> [Saved data]
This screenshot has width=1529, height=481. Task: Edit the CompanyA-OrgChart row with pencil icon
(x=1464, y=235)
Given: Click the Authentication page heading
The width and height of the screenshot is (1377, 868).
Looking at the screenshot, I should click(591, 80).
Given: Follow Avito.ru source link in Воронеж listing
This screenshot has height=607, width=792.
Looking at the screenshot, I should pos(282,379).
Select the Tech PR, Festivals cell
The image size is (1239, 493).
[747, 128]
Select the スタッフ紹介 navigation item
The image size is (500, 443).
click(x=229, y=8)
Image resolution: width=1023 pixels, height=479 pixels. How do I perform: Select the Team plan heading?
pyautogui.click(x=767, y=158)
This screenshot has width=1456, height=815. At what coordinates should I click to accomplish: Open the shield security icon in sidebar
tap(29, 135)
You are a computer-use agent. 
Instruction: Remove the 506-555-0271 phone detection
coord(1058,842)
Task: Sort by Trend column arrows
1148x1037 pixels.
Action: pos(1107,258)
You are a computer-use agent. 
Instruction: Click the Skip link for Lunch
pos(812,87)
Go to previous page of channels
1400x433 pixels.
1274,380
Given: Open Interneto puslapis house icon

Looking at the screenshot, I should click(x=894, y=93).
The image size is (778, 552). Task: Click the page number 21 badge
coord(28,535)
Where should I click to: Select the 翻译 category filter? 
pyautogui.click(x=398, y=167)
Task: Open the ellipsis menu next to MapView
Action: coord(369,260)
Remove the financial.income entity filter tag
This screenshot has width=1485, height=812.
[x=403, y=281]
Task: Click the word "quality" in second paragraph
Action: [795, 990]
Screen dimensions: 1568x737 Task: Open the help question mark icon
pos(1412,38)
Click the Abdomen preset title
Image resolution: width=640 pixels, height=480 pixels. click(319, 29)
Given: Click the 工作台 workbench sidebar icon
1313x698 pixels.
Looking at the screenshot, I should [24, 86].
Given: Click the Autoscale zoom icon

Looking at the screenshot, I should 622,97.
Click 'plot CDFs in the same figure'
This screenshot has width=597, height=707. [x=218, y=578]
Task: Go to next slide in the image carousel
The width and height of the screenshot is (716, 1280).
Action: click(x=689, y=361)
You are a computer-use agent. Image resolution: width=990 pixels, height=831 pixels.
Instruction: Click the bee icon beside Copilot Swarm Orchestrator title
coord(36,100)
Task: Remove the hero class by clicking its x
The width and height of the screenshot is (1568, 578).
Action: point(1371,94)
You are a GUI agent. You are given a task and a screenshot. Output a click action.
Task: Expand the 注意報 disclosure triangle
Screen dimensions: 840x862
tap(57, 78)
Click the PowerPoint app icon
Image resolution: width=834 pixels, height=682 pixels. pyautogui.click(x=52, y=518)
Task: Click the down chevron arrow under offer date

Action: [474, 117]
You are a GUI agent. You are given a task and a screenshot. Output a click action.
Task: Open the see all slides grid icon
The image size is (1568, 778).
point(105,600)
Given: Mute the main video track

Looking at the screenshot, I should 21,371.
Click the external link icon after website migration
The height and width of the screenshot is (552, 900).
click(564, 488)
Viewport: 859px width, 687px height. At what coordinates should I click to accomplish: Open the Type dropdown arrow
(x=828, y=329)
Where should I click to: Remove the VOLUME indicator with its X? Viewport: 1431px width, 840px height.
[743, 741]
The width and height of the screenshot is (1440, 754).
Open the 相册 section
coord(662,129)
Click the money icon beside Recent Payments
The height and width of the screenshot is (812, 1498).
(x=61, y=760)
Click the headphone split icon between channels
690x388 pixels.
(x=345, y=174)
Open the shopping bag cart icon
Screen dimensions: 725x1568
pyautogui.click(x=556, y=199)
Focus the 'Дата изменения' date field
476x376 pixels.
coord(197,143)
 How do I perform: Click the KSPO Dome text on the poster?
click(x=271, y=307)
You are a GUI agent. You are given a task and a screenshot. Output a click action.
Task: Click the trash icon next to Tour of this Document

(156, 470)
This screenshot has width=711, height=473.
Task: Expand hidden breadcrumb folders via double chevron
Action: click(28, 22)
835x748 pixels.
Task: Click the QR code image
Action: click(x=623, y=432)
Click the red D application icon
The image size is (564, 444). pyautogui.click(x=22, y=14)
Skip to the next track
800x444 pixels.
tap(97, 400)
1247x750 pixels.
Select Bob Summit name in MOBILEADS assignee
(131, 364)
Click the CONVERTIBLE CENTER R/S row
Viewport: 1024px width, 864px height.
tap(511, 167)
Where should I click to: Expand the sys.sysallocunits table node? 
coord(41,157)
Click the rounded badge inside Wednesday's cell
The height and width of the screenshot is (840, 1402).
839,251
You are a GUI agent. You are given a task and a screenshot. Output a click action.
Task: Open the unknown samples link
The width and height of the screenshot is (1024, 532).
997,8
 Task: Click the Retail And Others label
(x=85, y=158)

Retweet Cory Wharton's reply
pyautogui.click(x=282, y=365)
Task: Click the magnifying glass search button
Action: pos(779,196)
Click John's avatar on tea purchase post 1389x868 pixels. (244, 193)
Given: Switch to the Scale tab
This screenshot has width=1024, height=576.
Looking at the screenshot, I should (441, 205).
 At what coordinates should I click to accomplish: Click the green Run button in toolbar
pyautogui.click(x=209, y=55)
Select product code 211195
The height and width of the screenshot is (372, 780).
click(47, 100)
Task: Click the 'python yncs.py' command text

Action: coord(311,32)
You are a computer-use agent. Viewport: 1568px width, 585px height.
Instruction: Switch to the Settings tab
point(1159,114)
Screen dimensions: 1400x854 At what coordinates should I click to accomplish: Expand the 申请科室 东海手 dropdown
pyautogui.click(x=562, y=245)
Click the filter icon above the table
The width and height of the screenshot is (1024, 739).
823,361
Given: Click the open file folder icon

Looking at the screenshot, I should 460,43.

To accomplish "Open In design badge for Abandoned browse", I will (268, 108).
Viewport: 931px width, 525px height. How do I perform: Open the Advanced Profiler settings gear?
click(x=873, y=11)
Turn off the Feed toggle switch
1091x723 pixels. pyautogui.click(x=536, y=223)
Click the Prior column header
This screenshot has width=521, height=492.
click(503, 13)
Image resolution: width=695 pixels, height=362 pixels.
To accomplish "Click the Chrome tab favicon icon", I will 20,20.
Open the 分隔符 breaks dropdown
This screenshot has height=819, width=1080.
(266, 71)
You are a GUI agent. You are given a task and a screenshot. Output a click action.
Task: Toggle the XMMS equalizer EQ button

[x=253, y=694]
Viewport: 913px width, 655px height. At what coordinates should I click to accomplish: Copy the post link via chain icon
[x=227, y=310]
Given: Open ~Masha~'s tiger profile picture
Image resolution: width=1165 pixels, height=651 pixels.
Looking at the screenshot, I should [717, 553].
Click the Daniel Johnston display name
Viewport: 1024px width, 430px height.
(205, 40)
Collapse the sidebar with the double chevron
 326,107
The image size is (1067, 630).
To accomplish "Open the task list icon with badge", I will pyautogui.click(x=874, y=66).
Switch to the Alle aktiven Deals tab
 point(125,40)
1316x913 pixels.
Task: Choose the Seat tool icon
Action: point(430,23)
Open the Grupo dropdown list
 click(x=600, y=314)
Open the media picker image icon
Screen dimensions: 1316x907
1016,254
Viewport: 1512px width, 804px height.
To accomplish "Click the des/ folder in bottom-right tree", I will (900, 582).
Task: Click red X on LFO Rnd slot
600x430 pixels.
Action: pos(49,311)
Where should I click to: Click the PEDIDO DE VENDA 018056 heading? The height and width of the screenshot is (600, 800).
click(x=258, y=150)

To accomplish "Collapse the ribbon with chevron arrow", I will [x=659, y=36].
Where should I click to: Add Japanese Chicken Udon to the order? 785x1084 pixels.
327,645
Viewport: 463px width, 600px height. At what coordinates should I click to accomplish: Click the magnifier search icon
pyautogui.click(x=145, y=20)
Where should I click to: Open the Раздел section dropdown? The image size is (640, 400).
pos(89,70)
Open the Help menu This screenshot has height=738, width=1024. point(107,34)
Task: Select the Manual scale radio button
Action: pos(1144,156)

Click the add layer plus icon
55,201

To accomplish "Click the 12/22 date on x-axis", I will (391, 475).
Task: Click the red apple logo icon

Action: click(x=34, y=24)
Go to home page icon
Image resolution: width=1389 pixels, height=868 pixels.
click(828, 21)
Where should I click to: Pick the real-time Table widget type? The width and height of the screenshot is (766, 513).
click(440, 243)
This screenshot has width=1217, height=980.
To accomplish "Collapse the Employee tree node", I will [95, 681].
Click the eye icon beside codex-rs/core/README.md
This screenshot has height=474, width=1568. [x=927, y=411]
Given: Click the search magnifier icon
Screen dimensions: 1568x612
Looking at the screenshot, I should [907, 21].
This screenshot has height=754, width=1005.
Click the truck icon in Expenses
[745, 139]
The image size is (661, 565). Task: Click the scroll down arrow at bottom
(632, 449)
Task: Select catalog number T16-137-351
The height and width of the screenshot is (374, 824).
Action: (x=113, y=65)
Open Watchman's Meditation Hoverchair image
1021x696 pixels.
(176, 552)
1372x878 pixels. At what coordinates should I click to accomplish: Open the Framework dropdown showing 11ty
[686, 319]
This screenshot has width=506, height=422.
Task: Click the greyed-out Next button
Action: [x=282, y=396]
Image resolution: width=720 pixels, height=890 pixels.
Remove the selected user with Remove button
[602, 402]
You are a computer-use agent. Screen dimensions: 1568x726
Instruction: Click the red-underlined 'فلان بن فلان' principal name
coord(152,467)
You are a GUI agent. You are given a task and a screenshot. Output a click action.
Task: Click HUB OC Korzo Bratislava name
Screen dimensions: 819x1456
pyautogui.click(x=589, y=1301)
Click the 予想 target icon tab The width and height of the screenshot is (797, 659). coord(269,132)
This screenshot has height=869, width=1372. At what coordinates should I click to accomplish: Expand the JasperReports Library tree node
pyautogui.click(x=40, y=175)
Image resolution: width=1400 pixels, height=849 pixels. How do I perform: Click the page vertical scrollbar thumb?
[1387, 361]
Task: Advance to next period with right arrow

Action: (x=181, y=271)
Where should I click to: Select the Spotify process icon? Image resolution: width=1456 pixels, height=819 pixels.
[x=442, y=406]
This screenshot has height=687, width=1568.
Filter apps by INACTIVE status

> [WORK TO DO] Copy the data above, starting at the line that contains "Image resolution: width=1023" and ending with the line that contains "Action: pos(1107,258)". Shift every coordinate in the answers by adding 94 to it, and keep all other lines as they are.

> [CORRECT RESPONSE]
Image resolution: width=1023 pixels, height=479 pixels. How do I perform: Select the Team plan heading?
pyautogui.click(x=861, y=252)
This screenshot has width=1456, height=815. At what coordinates should I click to accomplish: Open the shield security icon in sidebar
tap(123, 229)
You are a computer-use agent. 
Instruction: Remove the 506-555-0271 phone detection
coord(1152,936)
Task: Sort by Trend column arrows
1148x1037 pixels.
Action: pos(1201,352)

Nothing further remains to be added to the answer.